In social, moral, and personality development, children usually learn the boundaries of what entails a tolerable behavior at an early age. However, their reaction towards this frontier is often determined by environmental as well as hereditary influences. Erik Erickson’s Psychosocial Development and Attachment Theory can be used to describe these influences.

In the former theory, an individual’s social development within the lifespan is perceived as a sequence of challenges known as psychosocial dilemmas. Each challenge or dilemma has an outcome perceived as either positive or negative. A positive outcome brings forth a positive outlook of the individual and hence positive feelings. In this perspective, the individual is able to cope with other subsequent challenges. An unfavorable outcome leaves the individual at a disadvantage for future challenges (Romero & Kemp, 2006, p. 61).

During the childhood developmental phase, the child is challenged to establish initiative versus guilt. Children start to function socially, including taking concerted initiatives to try new activities. Guilt often results when the initiatives occasion a conflict of interest between the child and other members. According to Erickson, initiative can be repressed by feelings of guilt, while self-confidence is created when the initiative brings positive outcomes as such environmental factors such as experience, socialization, and learning can be used by parents to shape the social, moral and personality development of children. Factors such as reward systems have been used on children to reinforce positive outcomes and develop self-confidence.
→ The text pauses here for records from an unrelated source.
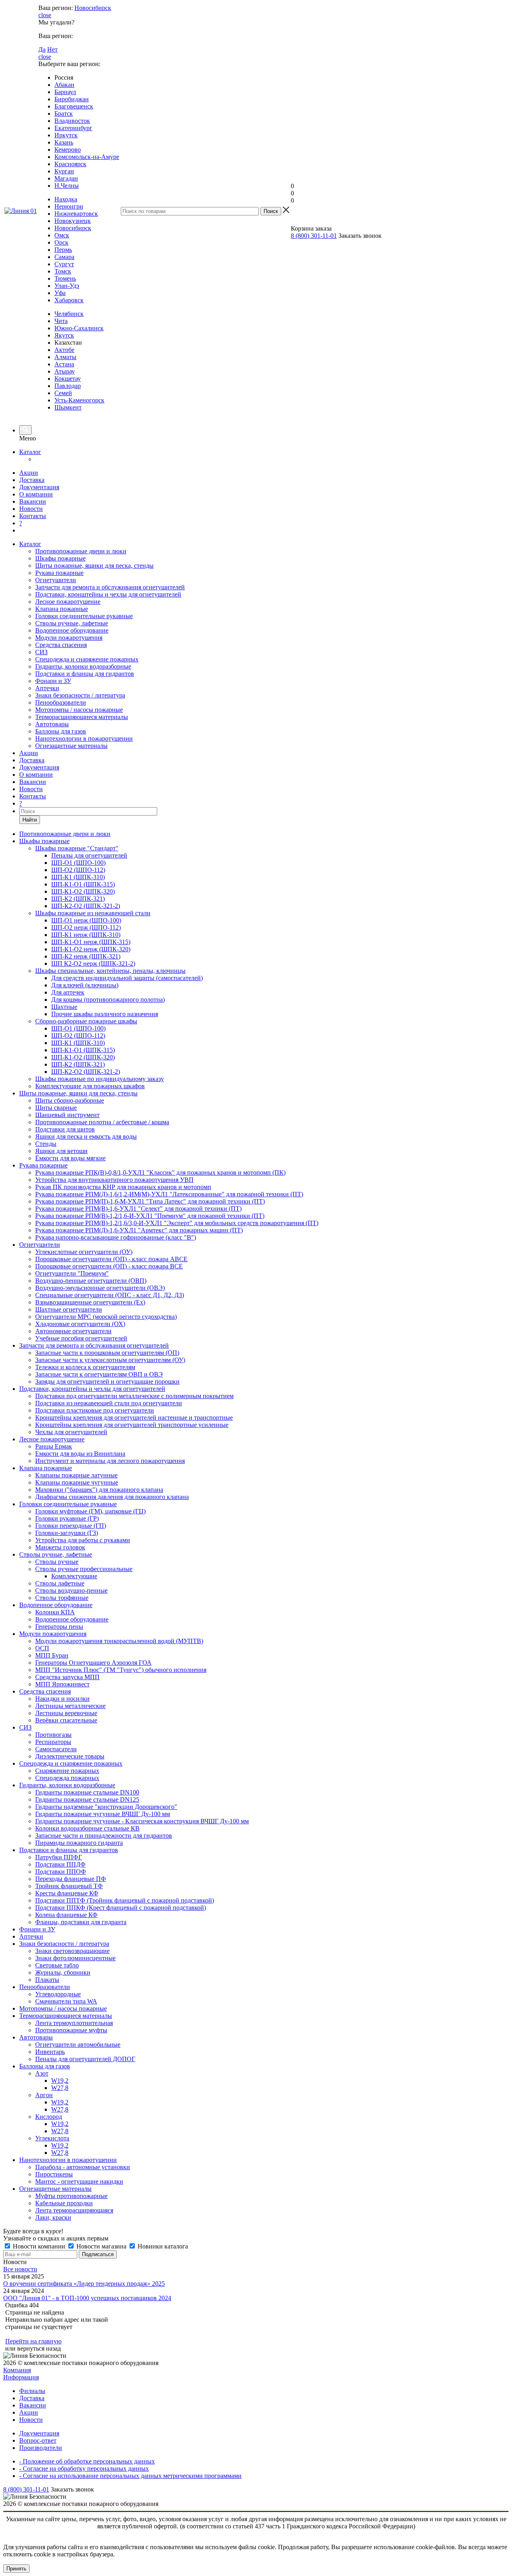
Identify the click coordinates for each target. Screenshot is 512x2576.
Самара (64, 256)
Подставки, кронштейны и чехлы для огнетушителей (108, 594)
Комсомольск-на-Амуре (86, 156)
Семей (63, 393)
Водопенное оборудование (71, 630)
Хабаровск (69, 300)
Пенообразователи (60, 702)
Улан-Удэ (66, 285)
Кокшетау (67, 378)
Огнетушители (55, 580)
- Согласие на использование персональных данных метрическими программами (130, 2475)
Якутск (64, 335)
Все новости (20, 2269)
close (44, 15)
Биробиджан (71, 99)
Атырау (64, 371)
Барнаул (65, 91)
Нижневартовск (76, 213)
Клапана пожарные (61, 608)
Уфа (60, 292)
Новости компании (39, 2246)
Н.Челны (66, 185)
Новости (31, 508)
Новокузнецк (72, 220)
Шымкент (68, 407)
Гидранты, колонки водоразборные (83, 666)
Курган (64, 171)
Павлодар (67, 385)
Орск (61, 242)
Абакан (64, 84)
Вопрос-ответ (37, 2440)
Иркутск (66, 135)
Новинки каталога (162, 2246)
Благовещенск (73, 106)
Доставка (31, 479)
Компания (17, 2370)
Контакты (32, 515)
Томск (62, 271)
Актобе (64, 349)
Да (42, 49)
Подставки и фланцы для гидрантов (84, 673)
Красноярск (70, 164)
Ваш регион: (55, 7)
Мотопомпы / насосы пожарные (79, 709)
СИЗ (41, 652)
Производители (40, 2447)
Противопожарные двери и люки (80, 551)
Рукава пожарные (59, 572)
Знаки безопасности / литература (80, 695)
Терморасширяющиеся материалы (81, 716)
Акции (28, 472)
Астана (64, 364)
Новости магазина (101, 2246)
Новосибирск (92, 7)
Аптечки (47, 688)
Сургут (64, 264)
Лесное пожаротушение (67, 601)
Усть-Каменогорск (79, 400)
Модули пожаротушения (68, 637)
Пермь (63, 249)
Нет (52, 49)
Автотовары (52, 724)
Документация (39, 487)
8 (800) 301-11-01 (314, 235)
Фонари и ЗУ (53, 680)
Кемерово (67, 149)
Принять (16, 2569)
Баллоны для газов (60, 731)
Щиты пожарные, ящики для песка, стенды (94, 565)
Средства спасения (61, 644)
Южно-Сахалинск (79, 328)
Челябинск (69, 313)
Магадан (66, 178)
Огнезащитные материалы (71, 745)
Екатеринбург (73, 128)
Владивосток (72, 120)
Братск (63, 113)
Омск (61, 235)
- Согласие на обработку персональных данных (84, 2468)
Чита (61, 320)
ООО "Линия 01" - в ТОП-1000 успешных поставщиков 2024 (87, 2298)
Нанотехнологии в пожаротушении (84, 738)
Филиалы (32, 2390)
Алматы (65, 357)
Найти (29, 820)
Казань (63, 142)
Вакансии (32, 501)
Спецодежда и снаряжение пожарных (86, 659)
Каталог (30, 451)
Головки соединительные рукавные (84, 616)
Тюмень (65, 278)
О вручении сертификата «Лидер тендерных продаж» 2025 (84, 2283)
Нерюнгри (68, 206)
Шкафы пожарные (60, 558)
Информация (21, 2377)
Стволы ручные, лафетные (71, 623)
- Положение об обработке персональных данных (87, 2461)
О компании (36, 494)
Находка (65, 199)
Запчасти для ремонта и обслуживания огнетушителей (110, 587)
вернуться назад (39, 2348)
Research has revealed that children from violent and disorganized families exhibit low levels of self-confidence owing to the fact that their initiatives were inhibited early in life by constant family wrangles. Later on, within this developmental phase, children are faced with the challenge of industry versus inferiority. Here, environmental factors of socialization and culture play a significant role in determining children’s social development since the challenge moves away from the family unit to school and neighbors (Romero & Kemp, 2006, p. 63). A child whose cultural orientation allows him to function effectively in new environments develops a sense of social organization and competence. In the same vein, a child from unfavorable cultural orientation experiences problems in his social and emotional development, in addition to suffering from an inferiority complex.

In the Attachment Theory, it is believed that behaviors formed early in life greatly assist in outlining the attachment relationships exhibited by individuals later in life. According to J. Bowlby, an infant first institutes a strong attachment with its mother. Heredity factors come into play since the child is born with innate behavior of exploring new things. But the mother will always secure the infant if it tries to explore with dangerous objects. Ainsworth further developed the attachment theory into three forms of attachment: secure, avoidant, and resistant.
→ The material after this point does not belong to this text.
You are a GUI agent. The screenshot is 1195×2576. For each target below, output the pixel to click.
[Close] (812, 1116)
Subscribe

The primary caregiver greatly influences the child’s social and personality development later in life (Hook, Watts, & Cockcroft, 2004, p. 247). This means that environmental factors such as parent-child interactions, parent behaviors, and culture greatly affect the child’s social, personality, and emotional development. A child will always imitate what the primary caregiver does, no matter whether such behavior is negative or positive. This explains why children of alcohol-abusing parents end up becoming alcoholics. Children who develop avoidance attachment early in life continue to be emotionally deficient in later stages. However, biological factors have a role to play since the children are innately programmed to be interested in the social and emotional world around them.

Reference List

Hook, D., Watts, J., & Cockcroft, K. (2004). Developmental Psychology. Juta &Company Limited. ISBN: 9781919713687.

Romero, A., & Kemp, S.M. (2006). Psychology Demystified. McGraw-Hill Professional. ISBN: 9780071460309.

Shaffer, D.R., & Kipp, K. (2009). Developmental Psychology: childhood and adolescence. Cengage Learning. ISBN: 9780495601715.